Mierlo is a town in the southern Netherlands, in the municipality of Geldrop-Mierlo, North Brabant. Until 2004, it was a separate municipality with an area of .

Mierlo is home to a few interesting buildings, for example the old Council house and the windmill in the centre of the village. Sports clubs in Mierlo are Mifano and the Hockey Club. Mierlo also has a zoo (Dierenrijk), and 2 hotels (HIP and 't Anker) and two campsites ('t Wolfsven and De Sprink). Just to the south, separated by the A67 motorway, lies the Strabrechtse Heide.

Mierlo is situated in the urban area of Eindhoven and Helmond. But it has many green areas.

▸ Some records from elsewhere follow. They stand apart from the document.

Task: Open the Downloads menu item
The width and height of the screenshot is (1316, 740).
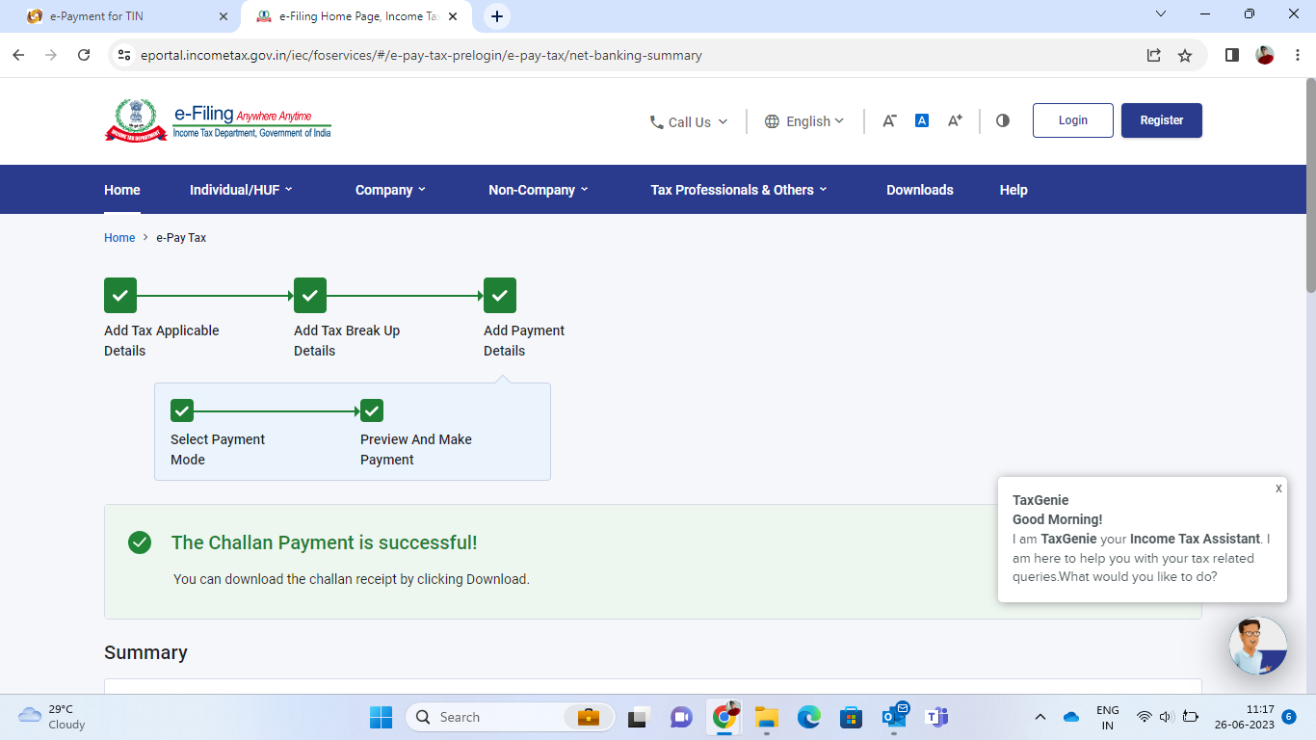Action: [x=919, y=190]
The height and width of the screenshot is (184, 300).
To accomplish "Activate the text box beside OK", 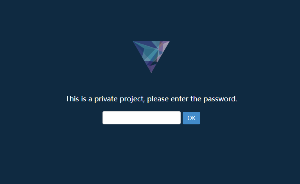I will (141, 118).
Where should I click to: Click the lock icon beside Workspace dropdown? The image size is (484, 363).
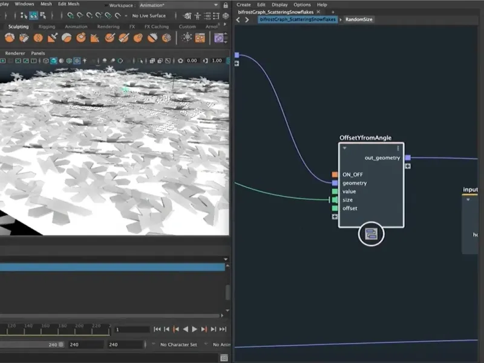225,5
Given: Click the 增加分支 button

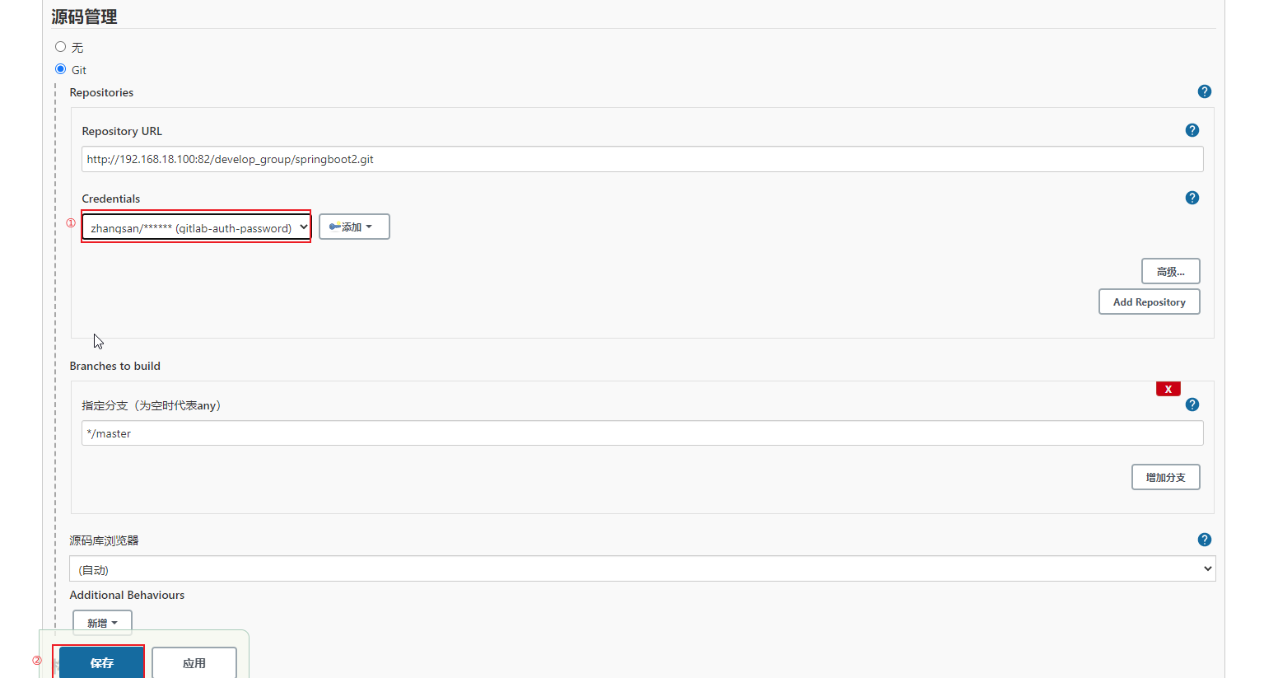Looking at the screenshot, I should 1165,477.
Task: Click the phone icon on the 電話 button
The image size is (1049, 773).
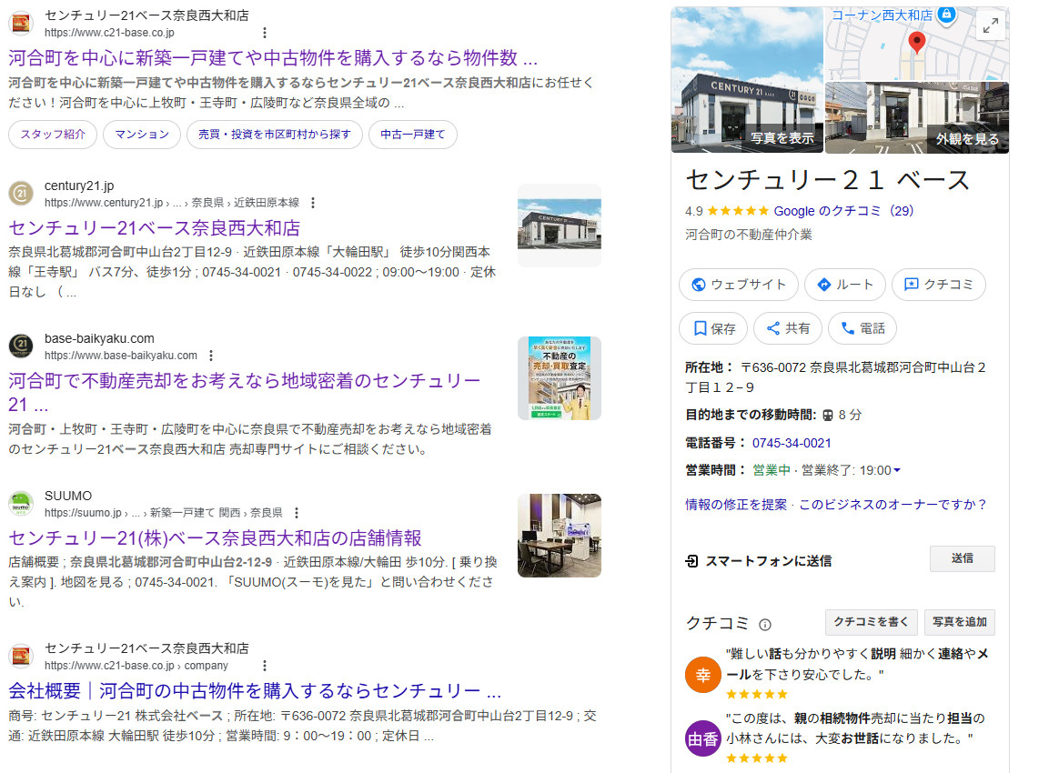Action: coord(843,328)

It lies on the edge of forests, moorlands and fields.

The spoken language is Peellands (an East Brabantian dialect, which is very similar to colloquial Dutch).

History 
The village was first mentioned in 1245 as Henricus de Mirle, and is a combination of the words for moorland and open forest. Mierlo developed in the 12th century near a castle. The castle was rebuilt in 1210 after it was destroyed, and collapsed in a storm in 1800.

The Catholic St. Lucia Church was built between 1856 and 1858. Part of the tower of the medieval church was incorporated in the new church. The nameless grist mill of Mierlo was built around 1640. It was moved in 1860 and 1992. It was restored several times and nowadays only used occasionally.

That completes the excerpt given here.